Hay muchos casos: la restauración de Sansón en la Catedral de Baeza, bautizado como el Ecce Homo de la localidad. El San Jorge de San Miguel, de Estella, talla policromada del siglo XVI, del cual dicen las críticas: «Ha quedado hecho un soldadito de plomo». El ángel de la Parroquia de Reinosa en Cantabria. El pueblo salmantino de Peñaranda de Bracamonte también tiene su patrón restaurado por inexpertos, un San Miguel Arcángel, del siglo XVII.

 

Por estas tierras sureñas, dadas las muchas imágenes, algunas requieren restauraciones, vapuleadas por el matiz indefinido del tiempo o, en algunos casos por manos inspiradas aunque sin llegar a las osadas de doña Cecilia, claro. Cuando les llegan a los responsables cofrades restaurar una emblemática imagen tiemblan  de susto, aun dispuestos a pagar a profesionales reconocidos porque los rostros son muy complicados de retocar, sensibles a la menor sombra o pequeños rasgos, ya suprimirlos, añadidos o retocarlos. Me atrevería a calificar a las restauraciones como un proceso más conflictivo comparado con una obra nueva. Los devotos se acostumbran imperceptiblemente  a la mencionada pátina y si el restaurador la suprime para limpiarla, resulta frecuente escuchar: «¡Esta no es ‘mi’ Virgen, la mía no estaba tan blanca!». Y surge algo parecido a la extirpación de un lunar, convertido en un rasgo singular de, normalmente, una persona querida: la objeción brota, porque la habitual manchita adquirió la categoría de seña de identidad, en absoluto se tuvo como defecto.

 

Conocí hace años a un estudiante de Bellas Artes, dedicado en sus ratos libres para ganar un dinerito a retocar fotografías en blanco y negro. Provisto de un lápiz convencional y paciencia, rellenaba el salpullido de las manchitas blanquecinas. Este ‘arte menor’ resultaba fundamental para el beneplácito del producto.

 

Corría la década de los años sesenta del pasado siglo. En un programa radiofónico cuaresmal de Radio Vida le hicieron una entrevista a un joven religioso jesuita, profesor universitario de filología. «¿A usted le gustan las imágenes de la Semana Santa?». Tras una pausa, respondió: «Reconozco el valor artístico de la mayoría y respeto los sentimientos suscitados, pero prefiero la abstracción, dada la imposibilidad de una mínima aproximación al verdadero rostro de Jesucristo o su Madre. Si activamos  nuestra capacidad imaginativa surgen más vínculos afectivos, también se eluden situaciones rayanas con la idolatría». De inmediato, pensé en el revuelo posterior.
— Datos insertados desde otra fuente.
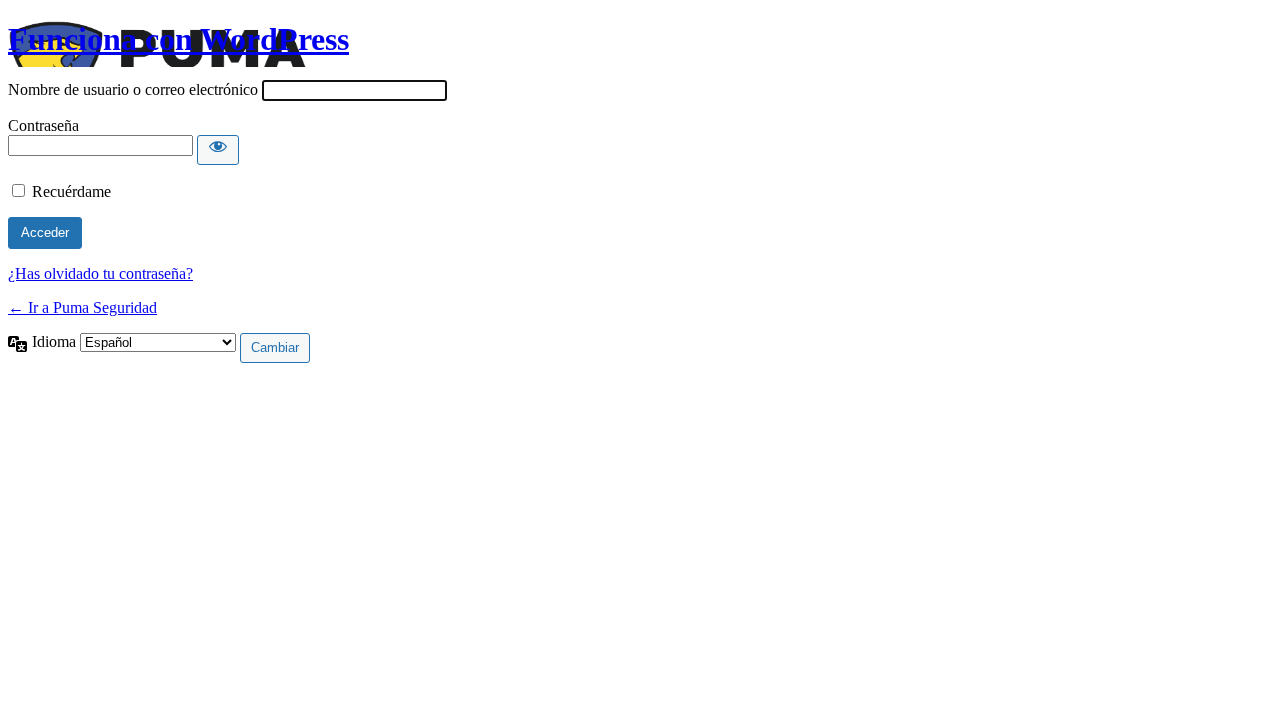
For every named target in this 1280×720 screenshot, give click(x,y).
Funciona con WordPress (178, 39)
Muchos medios se manifestaron con mayor o menor ira, y más por salir de un sacerdote católico. Algo parecido ocurrió cuando en una nueva parroquia de un populoso barrio sevillano colocaron en el altar mayor un crucificado hecho al parecer de largueros de madera, sin rasgos ‘humanos’ ni nada parecido. La Sevilla barroca torció el gesto y masculló, algo comprensible dado el fuerte arraigo de las tradiciones iconográficas.

 

Otro caso farragoso fue el Cristo de Dalí, obra sin duda excepcional para el abajo firmante Puestos a elucubrar, pudiese brotar en algún curioso de las restauraciones algún comentario parecido al siguiente: «Pues mire usted, al observar el ‘Ecce Homo’ restaurado me brotaron simpatías y tiernos afectos, le rezaré porque unas pinceladas más o menos afortunadas no deben enturbiar el simbolismo. Si vamos a eso, ¡Vaya imágenes de vírgenes, algunas poseen pestañas tan largas como las de nuestras cupletistas y con coloretes a rebosar…!».

 

Seguirá el antropomorfismo de un Dios padre de largas barbas, anciano de raza blanca, sentado en un trono real, en absoluto considerado como espíritu trascendente. Cabe la irrupción de un reparador dispuesto a retocar sus barbas y dejar al Padre hecho un barbilampiño.